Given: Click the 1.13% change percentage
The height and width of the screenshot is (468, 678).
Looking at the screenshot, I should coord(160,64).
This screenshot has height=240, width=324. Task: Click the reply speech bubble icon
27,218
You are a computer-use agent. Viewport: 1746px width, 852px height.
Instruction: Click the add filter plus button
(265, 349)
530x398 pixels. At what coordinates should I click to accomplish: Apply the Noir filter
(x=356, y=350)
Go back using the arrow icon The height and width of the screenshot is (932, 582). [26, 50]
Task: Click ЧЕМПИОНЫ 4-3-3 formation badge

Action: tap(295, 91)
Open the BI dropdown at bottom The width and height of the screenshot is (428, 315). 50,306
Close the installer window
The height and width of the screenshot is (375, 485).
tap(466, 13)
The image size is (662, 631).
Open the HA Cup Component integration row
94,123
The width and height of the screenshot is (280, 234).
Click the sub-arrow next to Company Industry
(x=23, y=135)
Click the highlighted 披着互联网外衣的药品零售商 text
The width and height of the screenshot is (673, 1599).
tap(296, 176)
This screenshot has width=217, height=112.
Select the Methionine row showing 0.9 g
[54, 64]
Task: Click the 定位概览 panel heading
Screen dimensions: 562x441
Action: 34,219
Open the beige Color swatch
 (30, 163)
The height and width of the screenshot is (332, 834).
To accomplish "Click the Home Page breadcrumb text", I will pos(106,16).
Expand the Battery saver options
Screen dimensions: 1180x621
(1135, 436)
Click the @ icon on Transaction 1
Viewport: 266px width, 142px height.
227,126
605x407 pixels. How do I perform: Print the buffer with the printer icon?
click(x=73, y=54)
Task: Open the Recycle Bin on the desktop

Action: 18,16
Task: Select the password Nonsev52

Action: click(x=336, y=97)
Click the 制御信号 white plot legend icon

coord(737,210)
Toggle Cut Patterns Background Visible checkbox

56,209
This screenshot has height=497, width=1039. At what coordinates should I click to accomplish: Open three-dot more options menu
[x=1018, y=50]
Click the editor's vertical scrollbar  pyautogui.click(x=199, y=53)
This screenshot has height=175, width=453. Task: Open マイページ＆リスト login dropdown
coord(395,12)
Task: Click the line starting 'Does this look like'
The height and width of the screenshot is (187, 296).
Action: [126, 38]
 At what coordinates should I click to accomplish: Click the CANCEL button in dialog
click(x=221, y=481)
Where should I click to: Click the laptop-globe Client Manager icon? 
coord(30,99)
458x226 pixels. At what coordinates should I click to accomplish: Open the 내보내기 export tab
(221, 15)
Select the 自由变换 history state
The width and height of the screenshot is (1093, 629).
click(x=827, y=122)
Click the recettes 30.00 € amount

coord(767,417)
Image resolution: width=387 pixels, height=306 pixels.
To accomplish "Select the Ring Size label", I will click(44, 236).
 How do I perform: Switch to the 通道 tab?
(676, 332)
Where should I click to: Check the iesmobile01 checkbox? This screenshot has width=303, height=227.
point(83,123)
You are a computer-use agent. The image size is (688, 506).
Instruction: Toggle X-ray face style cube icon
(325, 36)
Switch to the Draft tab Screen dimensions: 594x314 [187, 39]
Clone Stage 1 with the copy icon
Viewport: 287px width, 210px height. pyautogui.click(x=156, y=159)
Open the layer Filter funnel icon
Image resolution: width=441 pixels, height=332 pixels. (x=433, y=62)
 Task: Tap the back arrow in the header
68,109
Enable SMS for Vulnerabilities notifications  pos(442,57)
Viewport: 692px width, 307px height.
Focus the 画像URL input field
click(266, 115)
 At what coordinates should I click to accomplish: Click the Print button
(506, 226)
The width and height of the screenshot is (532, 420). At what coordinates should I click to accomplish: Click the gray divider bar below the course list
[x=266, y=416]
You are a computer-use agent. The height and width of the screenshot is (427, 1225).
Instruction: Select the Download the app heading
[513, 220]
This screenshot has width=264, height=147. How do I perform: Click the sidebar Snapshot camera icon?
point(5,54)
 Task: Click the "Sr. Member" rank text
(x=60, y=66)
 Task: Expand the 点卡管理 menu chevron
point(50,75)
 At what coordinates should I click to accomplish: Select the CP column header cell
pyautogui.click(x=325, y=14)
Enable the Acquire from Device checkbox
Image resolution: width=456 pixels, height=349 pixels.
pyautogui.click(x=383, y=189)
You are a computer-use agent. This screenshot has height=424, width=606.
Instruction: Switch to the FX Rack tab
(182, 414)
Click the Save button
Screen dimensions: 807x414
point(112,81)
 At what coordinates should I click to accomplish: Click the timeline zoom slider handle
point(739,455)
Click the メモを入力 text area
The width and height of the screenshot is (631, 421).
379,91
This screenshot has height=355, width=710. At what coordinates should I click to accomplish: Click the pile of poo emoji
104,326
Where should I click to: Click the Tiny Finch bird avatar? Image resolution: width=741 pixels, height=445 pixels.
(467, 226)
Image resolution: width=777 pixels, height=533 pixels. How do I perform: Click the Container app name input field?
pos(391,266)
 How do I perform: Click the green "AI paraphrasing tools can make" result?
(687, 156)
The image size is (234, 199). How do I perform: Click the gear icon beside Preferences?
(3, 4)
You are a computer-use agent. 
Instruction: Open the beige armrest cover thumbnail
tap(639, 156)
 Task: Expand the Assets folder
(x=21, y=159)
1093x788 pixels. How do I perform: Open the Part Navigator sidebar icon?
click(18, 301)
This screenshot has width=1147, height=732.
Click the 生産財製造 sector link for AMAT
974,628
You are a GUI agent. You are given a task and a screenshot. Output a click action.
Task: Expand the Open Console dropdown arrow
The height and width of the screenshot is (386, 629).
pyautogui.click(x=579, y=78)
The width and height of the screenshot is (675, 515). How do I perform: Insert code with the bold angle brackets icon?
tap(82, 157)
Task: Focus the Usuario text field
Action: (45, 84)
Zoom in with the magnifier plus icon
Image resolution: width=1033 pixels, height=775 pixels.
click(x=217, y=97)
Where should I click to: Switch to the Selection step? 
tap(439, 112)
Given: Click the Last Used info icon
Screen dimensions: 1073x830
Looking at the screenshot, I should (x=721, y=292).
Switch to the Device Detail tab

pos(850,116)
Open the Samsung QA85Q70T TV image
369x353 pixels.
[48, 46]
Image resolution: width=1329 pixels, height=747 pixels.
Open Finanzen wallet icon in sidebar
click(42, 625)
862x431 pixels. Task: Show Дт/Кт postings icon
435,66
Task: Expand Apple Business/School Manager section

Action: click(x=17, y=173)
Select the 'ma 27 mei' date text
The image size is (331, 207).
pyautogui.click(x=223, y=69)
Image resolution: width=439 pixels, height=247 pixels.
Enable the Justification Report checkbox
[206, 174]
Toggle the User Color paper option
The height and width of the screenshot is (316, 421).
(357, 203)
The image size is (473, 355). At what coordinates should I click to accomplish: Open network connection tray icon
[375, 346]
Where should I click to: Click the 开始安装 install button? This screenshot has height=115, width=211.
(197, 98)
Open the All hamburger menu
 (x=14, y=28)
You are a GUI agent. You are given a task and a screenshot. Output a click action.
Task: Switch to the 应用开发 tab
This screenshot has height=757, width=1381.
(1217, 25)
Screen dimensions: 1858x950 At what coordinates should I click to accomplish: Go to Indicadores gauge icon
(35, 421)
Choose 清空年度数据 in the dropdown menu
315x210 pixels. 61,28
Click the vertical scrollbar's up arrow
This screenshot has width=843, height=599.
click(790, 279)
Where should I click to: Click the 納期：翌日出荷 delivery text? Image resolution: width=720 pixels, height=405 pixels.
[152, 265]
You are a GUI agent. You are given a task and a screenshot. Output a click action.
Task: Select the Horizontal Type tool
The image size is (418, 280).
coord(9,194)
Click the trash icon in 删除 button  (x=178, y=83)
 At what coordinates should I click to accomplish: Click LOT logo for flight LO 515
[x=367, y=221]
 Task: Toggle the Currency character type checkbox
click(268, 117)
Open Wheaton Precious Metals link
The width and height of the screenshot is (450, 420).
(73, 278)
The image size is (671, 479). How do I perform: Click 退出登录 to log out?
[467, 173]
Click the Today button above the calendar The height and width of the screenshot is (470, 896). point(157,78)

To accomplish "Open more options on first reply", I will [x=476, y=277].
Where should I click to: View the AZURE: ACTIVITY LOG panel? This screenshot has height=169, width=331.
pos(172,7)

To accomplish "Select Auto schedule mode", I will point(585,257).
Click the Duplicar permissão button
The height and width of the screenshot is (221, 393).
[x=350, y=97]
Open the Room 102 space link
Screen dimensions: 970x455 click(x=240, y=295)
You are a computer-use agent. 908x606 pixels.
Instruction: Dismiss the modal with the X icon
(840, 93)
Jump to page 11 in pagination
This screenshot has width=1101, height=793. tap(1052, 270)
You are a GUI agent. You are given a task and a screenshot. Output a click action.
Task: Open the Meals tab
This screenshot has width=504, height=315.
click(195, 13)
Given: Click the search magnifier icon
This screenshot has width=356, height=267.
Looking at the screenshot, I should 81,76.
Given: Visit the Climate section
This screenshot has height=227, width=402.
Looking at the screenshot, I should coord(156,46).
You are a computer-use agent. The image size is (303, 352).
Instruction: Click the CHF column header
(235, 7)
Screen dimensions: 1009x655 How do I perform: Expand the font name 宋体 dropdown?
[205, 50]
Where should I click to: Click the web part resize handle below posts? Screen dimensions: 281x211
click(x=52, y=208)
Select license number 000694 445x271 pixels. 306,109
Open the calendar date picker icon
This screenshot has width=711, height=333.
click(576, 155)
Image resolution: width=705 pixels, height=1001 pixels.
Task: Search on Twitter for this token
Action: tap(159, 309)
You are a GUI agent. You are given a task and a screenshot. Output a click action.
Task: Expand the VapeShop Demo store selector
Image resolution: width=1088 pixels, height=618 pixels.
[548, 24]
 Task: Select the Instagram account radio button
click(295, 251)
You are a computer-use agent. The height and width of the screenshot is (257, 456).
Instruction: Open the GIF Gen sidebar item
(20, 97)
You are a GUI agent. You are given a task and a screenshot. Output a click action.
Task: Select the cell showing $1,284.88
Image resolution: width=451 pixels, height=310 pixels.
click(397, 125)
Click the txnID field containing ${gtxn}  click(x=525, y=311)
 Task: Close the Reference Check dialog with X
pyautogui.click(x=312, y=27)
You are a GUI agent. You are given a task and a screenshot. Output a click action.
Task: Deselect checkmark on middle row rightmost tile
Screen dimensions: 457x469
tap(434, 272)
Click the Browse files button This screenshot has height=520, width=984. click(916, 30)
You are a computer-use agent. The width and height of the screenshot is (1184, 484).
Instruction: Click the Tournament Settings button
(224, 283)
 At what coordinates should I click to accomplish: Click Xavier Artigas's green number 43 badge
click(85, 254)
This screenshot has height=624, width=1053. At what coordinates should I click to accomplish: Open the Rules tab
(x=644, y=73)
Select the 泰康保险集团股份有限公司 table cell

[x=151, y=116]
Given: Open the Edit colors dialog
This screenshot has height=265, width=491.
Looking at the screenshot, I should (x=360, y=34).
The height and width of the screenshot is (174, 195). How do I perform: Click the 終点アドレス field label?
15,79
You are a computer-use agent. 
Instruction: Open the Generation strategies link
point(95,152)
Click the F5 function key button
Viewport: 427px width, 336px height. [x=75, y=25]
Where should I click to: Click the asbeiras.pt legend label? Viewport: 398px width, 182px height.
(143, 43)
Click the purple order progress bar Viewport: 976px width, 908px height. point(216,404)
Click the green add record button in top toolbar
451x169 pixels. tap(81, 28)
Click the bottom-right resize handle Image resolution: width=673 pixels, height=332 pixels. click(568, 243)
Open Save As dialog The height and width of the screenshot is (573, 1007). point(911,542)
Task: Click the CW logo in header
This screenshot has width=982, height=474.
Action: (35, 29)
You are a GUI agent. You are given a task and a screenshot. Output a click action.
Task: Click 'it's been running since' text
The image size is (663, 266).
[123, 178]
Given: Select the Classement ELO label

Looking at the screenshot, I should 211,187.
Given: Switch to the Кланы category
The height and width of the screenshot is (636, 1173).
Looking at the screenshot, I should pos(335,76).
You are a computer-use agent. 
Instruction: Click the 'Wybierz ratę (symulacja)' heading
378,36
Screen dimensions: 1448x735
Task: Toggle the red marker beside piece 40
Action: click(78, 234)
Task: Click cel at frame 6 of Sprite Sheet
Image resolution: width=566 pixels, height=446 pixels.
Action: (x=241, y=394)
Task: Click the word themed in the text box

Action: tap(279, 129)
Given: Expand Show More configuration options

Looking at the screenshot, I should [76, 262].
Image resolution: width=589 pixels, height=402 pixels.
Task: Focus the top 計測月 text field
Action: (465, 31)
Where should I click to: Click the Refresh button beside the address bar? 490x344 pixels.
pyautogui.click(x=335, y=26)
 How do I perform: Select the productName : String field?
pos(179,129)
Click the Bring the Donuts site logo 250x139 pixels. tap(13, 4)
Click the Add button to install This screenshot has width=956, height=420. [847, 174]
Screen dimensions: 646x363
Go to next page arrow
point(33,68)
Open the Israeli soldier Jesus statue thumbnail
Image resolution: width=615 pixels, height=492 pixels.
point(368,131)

> **INSTRUCTIONS TO FOLLOW**: The lines from the first of the entries through the line holding "Close the installer window" are to be restated word for word, and no others.

> **RESPONSE**:
Given: Click the 1.13% change percentage
The height and width of the screenshot is (468, 678).
Looking at the screenshot, I should coord(160,64).
This screenshot has height=240, width=324. Task: Click the reply speech bubble icon
27,218
You are a computer-use agent. Viewport: 1746px width, 852px height.
Instruction: Click the add filter plus button
(265, 349)
530x398 pixels. At what coordinates should I click to accomplish: Apply the Noir filter
(x=356, y=350)
Go back using the arrow icon The height and width of the screenshot is (932, 582). [26, 50]
Task: Click ЧЕМПИОНЫ 4-3-3 formation badge

Action: tap(295, 91)
Open the BI dropdown at bottom The width and height of the screenshot is (428, 315). 50,306
Close the installer window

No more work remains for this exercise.